------ RECORDS FOR PROCESSING ------

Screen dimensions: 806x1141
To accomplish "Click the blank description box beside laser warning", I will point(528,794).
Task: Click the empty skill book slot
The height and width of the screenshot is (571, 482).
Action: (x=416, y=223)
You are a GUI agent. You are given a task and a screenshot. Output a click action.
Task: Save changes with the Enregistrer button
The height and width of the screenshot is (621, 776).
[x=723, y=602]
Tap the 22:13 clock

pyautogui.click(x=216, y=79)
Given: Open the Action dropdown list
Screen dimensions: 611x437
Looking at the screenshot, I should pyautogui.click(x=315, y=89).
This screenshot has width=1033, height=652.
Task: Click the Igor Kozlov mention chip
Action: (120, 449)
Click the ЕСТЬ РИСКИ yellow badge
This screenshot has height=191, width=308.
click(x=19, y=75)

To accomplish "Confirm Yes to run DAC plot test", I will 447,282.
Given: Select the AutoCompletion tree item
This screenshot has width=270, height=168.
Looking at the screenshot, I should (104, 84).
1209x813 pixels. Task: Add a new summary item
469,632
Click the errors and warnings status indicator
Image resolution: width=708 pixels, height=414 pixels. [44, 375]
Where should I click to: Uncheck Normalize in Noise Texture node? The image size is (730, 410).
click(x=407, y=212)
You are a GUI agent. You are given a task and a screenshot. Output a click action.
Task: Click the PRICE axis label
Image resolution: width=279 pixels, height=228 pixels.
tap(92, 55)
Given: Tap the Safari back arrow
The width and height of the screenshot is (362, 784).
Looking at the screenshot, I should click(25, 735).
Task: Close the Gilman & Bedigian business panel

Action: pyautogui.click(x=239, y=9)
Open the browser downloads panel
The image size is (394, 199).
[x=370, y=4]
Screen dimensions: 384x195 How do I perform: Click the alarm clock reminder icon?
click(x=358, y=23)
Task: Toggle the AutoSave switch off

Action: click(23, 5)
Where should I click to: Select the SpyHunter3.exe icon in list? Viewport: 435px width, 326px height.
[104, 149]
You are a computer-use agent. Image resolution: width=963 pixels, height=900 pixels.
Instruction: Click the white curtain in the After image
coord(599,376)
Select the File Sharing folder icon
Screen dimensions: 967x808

------

WRITTEN EXERCISE -
Edit the items above so that every "Screen dimensions" becomes "Screen size", leaving all other text unchanged.

OUTPUT FOR THIS EXERCISE -
Screen size: 806x1141
To accomplish "Click the blank description box beside laser warning", I will point(528,794).
Task: Click the empty skill book slot
The height and width of the screenshot is (571, 482).
Action: (x=416, y=223)
You are a GUI agent. You are given a task and a screenshot. Output a click action.
Task: Save changes with the Enregistrer button
The height and width of the screenshot is (621, 776).
[x=723, y=602]
Tap the 22:13 clock

pyautogui.click(x=216, y=79)
Given: Open the Action dropdown list
Screen size: 611x437
Looking at the screenshot, I should pyautogui.click(x=315, y=89).
This screenshot has width=1033, height=652.
Task: Click the Igor Kozlov mention chip
Action: (120, 449)
Click the ЕСТЬ РИСКИ yellow badge
This screenshot has height=191, width=308.
click(x=19, y=75)

To accomplish "Confirm Yes to run DAC plot test", I will 447,282.
Given: Select the AutoCompletion tree item
This screenshot has width=270, height=168.
Looking at the screenshot, I should (104, 84).
1209x813 pixels. Task: Add a new summary item
469,632
Click the errors and warnings status indicator
Image resolution: width=708 pixels, height=414 pixels. [44, 375]
Where should I click to: Uncheck Normalize in Noise Texture node? The image size is (730, 410).
click(x=407, y=212)
You are a GUI agent. You are given a task and a screenshot. Output a click action.
Task: Click the PRICE axis label
Image resolution: width=279 pixels, height=228 pixels.
tap(92, 55)
Given: Tap the Safari back arrow
The width and height of the screenshot is (362, 784).
Looking at the screenshot, I should click(25, 735).
Task: Close the Gilman & Bedigian business panel

Action: pyautogui.click(x=239, y=9)
Open the browser downloads panel
The image size is (394, 199).
[x=370, y=4]
Screen size: 384x195 How do I perform: Click the alarm clock reminder icon?
click(x=358, y=23)
Task: Toggle the AutoSave switch off

Action: click(23, 5)
Where should I click to: Select the SpyHunter3.exe icon in list? Viewport: 435px width, 326px height.
[104, 149]
You are a computer-use agent. Image resolution: width=963 pixels, height=900 pixels.
Instruction: Click the white curtain in the After image
coord(599,376)
Select the File Sharing folder icon
Screen size: 967x808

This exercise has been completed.